Dato per certo che bisognerebbe nutrirsi di acqua e bresaola, e quel che non ingrassa uccide, sono a Roma con il problema di saziare una robusta fame di panini. A rischio di anatema se parlo ancora di Tricolore Monti, inauguro un nuovo glorioso mese di utilizzo della Visa puntando verso Open Baladin, in via degli Specchi, 6 – zona Campo de’ Fiori.
La dirò facile facile: un posto pazzesco con la birra protagonista indipendentemente dalla sua iconizzazione pop: beershop fatto con passione e oltre 100 etichette da asporto, dallo stile felicemente indeciso tra birreria, pub e bistrot.
All’ingresso colpo di teatro con vista mozzafiato sulla famosa parete di birra, un’irreale scaffalatura con cui tutti vorremmo arredare casa, al piano superiore soluzioni d’arredo inconsuete tra divani da rigattiere, tavolini bassi e tappeti appesi alle pareti.
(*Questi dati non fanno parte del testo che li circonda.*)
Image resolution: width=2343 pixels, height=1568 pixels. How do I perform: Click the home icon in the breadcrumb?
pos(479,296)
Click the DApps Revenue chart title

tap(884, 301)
Sembra il frutto di un trust allucinato tra cervelli del marketing. Su tutto aleggia il mito di Teo Musso, che in tempi non sospetti, quando di birra artigianale italiana nessuno voleva sentirne parlare, ha avviato il pub Le Baladin in quel di Piozzo (CN) con annesso micro-birrificio omonimo. Micro allora, viste le dimensioni odierne.
A tre anni dall’apertura, tre anni di indubbi successi, l’arredo bohemien, diciamo così, mostra la corda, e non aiutano la sensazione di trascuratezza e soprattutto la poca pulizia, persino nei bagni.
Effetto centrale rispetto al successo la carta delle birre, in una parola: monumentale. Stampata giornalmente per tenere il ritmo degli ultimi arrivi, include una selezione di birrifici indipendenti (per l’appunto: open) senza confronto in Italia. Infinita la serie di birre alla spina.
Siamo al momento rivelatore: la fame da saziare. Al capitolo carne il menu recita hamburgher de La Granda, noto consorzio di produttori piemontesi; battuta di fassona piemontese; tagliata di bue, stavolta, danese; pollo in varie forme e tagli; wurstel trentini. Per i non carnivori caesar’s salad e mozzarella di bufala al piatto, infine le autoproclamate “mitiche” fatatine (5 €) e fatatone (7 €), le chips dell’Open servite con salse a scelta.
Con il locale gremito in ogni ordine di posti dal mio tavolo (siamo in due) parte questa richiesta: fatate e fatatone, un cheeseburger del norcino con pecorino di Pienza e guanciale (prezzi da 8 a 14€), un burgher Halloween (14 €), due birre alla spina: Saison di Baladin e Duchessa di Birra del Borgo.
Le Fatatine arrivano subito. Sono chips tagliate a sfoglia sottile servite insieme al ketchup, fatto in casa e squisito. A ruota le Fatatone, gustosi spicchi di patate fritte con la buccia, accompagnate da una salsa bbq dolce, ma non prepotente come amano gli americani, con il peperone in evidenza.
Tutto bene, molto bene, se non fosse per i vasi di latta che contengono i cartocci della patate, visibilmente sporchi.
Fatatine e fatatone già spazzolate e ancora niente birre. Me ne accorgo perché la lingua comincia ad attorcigliarsi e il palato infeltrisce. Non finisco il pensiero che arrivano nel caratteristico calice Teku ideato da Teo Musso, e con loro anche gli hamburgher.
Il pane è da applausi a spellamano, morbido e profumato, lievitato con delicatezza: un capolavoro. Salse impeccabili, buono il formaggio (svizzero), ma… LA CARNE? Controllo, sì la carne c’è, ma che delusione. Praticamente insapore. Non demordo. Mi alzo alla ricerca del sale perché sul tavolo non c’è. Dopo una generosa spolverata la carne recupera sapore, un altro andare. Ritento con l’hamburger di Halloween, andra meglio?
Altra storia. Se il pane con i semi di zucca mantovana resta un vero piacere, la carne è un diluvio di sapori, aiutata dallo speck grigliato al punto giusto e la zucca in agrodolce, oltre a un delicatissimo ketchup di cachi . Questa è una meraviglia, altrochè panino.
Sarà mertito dell’uomo in cucina? (Che, detto tra noi, mi sembra di avere già incrociato da queste parti).
Di tutte le domande che girano intorno al cibo, mi auto-rivolgo la più importante: piaciuto? Fifty-fifty sorvolando sulla pulizia. Però non voglio usare questo osservatorio privilegiato per aprire la bocca e dargli fiato. Facciamo conversazione: siete stati all’Open Baladin? Avete voglia di tornare?